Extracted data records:
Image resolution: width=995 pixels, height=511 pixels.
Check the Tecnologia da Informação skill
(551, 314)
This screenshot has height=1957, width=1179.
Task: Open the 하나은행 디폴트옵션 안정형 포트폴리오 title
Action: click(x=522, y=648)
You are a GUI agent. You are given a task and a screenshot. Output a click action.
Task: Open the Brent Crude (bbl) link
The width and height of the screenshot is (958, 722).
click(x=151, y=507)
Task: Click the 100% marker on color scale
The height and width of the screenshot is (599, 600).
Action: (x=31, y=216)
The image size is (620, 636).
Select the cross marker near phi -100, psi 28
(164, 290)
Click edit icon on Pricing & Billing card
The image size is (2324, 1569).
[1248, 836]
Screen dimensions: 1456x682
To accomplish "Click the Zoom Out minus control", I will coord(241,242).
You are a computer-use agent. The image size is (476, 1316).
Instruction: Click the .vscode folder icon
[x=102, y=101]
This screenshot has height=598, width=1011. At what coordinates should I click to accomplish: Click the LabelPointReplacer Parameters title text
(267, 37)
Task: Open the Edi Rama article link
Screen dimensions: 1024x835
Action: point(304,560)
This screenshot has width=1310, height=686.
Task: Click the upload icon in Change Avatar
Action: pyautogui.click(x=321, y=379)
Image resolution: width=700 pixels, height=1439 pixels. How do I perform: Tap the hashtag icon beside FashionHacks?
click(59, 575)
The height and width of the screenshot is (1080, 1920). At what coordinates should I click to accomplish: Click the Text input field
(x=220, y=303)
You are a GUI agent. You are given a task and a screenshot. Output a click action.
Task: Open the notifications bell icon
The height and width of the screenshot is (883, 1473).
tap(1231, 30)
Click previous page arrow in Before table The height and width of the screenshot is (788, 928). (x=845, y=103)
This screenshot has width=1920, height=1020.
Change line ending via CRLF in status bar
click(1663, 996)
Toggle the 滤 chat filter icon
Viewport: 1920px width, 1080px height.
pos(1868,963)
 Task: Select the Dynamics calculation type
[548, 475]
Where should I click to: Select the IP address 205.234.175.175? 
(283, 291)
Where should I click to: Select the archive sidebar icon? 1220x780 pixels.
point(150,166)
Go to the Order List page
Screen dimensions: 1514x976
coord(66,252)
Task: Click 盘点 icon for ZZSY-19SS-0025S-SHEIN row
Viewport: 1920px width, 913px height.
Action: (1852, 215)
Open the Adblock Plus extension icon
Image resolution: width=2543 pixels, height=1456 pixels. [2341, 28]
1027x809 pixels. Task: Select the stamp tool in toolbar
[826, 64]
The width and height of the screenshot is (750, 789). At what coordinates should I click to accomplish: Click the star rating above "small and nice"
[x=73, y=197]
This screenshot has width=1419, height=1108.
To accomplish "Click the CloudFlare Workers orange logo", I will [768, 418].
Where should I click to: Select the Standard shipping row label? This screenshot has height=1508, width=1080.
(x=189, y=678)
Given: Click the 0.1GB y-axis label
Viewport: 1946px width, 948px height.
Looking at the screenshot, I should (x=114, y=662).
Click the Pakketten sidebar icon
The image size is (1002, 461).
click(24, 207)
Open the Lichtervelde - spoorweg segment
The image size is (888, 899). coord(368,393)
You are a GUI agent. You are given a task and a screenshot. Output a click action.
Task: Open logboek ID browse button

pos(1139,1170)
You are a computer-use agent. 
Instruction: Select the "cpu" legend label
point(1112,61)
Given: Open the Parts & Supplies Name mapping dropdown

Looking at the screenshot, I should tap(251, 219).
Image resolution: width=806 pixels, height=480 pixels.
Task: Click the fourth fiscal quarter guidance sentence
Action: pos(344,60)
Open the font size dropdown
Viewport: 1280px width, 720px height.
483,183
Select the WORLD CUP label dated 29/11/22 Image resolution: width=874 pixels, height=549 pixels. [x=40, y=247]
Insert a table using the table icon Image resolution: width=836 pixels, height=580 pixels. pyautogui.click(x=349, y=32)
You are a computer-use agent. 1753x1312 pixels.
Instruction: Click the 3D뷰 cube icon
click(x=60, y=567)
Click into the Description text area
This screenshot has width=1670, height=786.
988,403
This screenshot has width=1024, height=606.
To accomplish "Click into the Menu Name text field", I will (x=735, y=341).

**Exercise**
Swap "GUI agent" for "interface agent" everywhere in the records above, and leave every other part of them unchanged.

**Response**
Image resolution: width=995 pixels, height=511 pixels.
Check the Tecnologia da Informação skill
(551, 314)
This screenshot has height=1957, width=1179.
Task: Open the 하나은행 디폴트옵션 안정형 포트폴리오 title
Action: click(x=522, y=648)
You are a interface agent. You are given a task and a screenshot. Output a click action.
Task: Open the Brent Crude (bbl) link
The width and height of the screenshot is (958, 722).
click(x=151, y=507)
Task: Click the 100% marker on color scale
The height and width of the screenshot is (599, 600).
Action: (x=31, y=216)
The image size is (620, 636).
Select the cross marker near phi -100, psi 28
(164, 290)
Click edit icon on Pricing & Billing card
The image size is (2324, 1569).
[1248, 836]
Screen dimensions: 1456x682
To accomplish "Click the Zoom Out minus control", I will coord(241,242).
You are a computer-use agent. The image size is (476, 1316).
Instruction: Click the .vscode folder icon
[x=102, y=101]
This screenshot has height=598, width=1011. At what coordinates should I click to accomplish: Click the LabelPointReplacer Parameters title text
(267, 37)
Task: Open the Edi Rama article link
Screen dimensions: 1024x835
Action: point(304,560)
This screenshot has width=1310, height=686.
Task: Click the upload icon in Change Avatar
Action: pyautogui.click(x=321, y=379)
Image resolution: width=700 pixels, height=1439 pixels. How do I perform: Tap the hashtag icon beside FashionHacks?
click(59, 575)
The height and width of the screenshot is (1080, 1920). At what coordinates should I click to accomplish: Click the Text input field
(x=220, y=303)
You are a interface agent. You are given a task and a screenshot. Output a click action.
Task: Open the notifications bell icon
The height and width of the screenshot is (883, 1473).
tap(1231, 30)
Click previous page arrow in Before table The height and width of the screenshot is (788, 928). (x=845, y=103)
This screenshot has width=1920, height=1020.
Change line ending via CRLF in status bar
click(1663, 996)
Toggle the 滤 chat filter icon
Viewport: 1920px width, 1080px height.
pos(1868,963)
 Task: Select the Dynamics calculation type
[548, 475]
Where should I click to: Select the IP address 205.234.175.175? 
(283, 291)
Where should I click to: Select the archive sidebar icon? 1220x780 pixels.
point(150,166)
Go to the Order List page
Screen dimensions: 1514x976
coord(66,252)
Task: Click 盘点 icon for ZZSY-19SS-0025S-SHEIN row
Viewport: 1920px width, 913px height.
Action: (1852, 215)
Open the Adblock Plus extension icon
Image resolution: width=2543 pixels, height=1456 pixels. [2341, 28]
1027x809 pixels. Task: Select the stamp tool in toolbar
[826, 64]
The width and height of the screenshot is (750, 789). At what coordinates should I click to accomplish: Click the star rating above "small and nice"
[x=73, y=197]
This screenshot has width=1419, height=1108.
To accomplish "Click the CloudFlare Workers orange logo", I will [768, 418].
Where should I click to: Select the Standard shipping row label? This screenshot has height=1508, width=1080.
(x=189, y=678)
Given: Click the 0.1GB y-axis label
Viewport: 1946px width, 948px height.
Looking at the screenshot, I should (x=114, y=662).
Click the Pakketten sidebar icon
The image size is (1002, 461).
click(24, 207)
Open the Lichtervelde - spoorweg segment
The image size is (888, 899). coord(368,393)
You are a interface agent. You are given a task and a screenshot. Output a click action.
Task: Open logboek ID browse button

pos(1139,1170)
You are a computer-use agent. 
Instruction: Select the "cpu" legend label
point(1112,61)
Given: Open the Parts & Supplies Name mapping dropdown

Looking at the screenshot, I should tap(251, 219).
Image resolution: width=806 pixels, height=480 pixels.
Task: Click the fourth fiscal quarter guidance sentence
Action: pos(344,60)
Open the font size dropdown
Viewport: 1280px width, 720px height.
483,183
Select the WORLD CUP label dated 29/11/22 Image resolution: width=874 pixels, height=549 pixels. [x=40, y=247]
Insert a table using the table icon Image resolution: width=836 pixels, height=580 pixels. pyautogui.click(x=349, y=32)
You are a computer-use agent. 1753x1312 pixels.
Instruction: Click the 3D뷰 cube icon
click(x=60, y=567)
Click into the Description text area
This screenshot has width=1670, height=786.
988,403
This screenshot has width=1024, height=606.
To accomplish "Click into the Menu Name text field", I will (x=735, y=341).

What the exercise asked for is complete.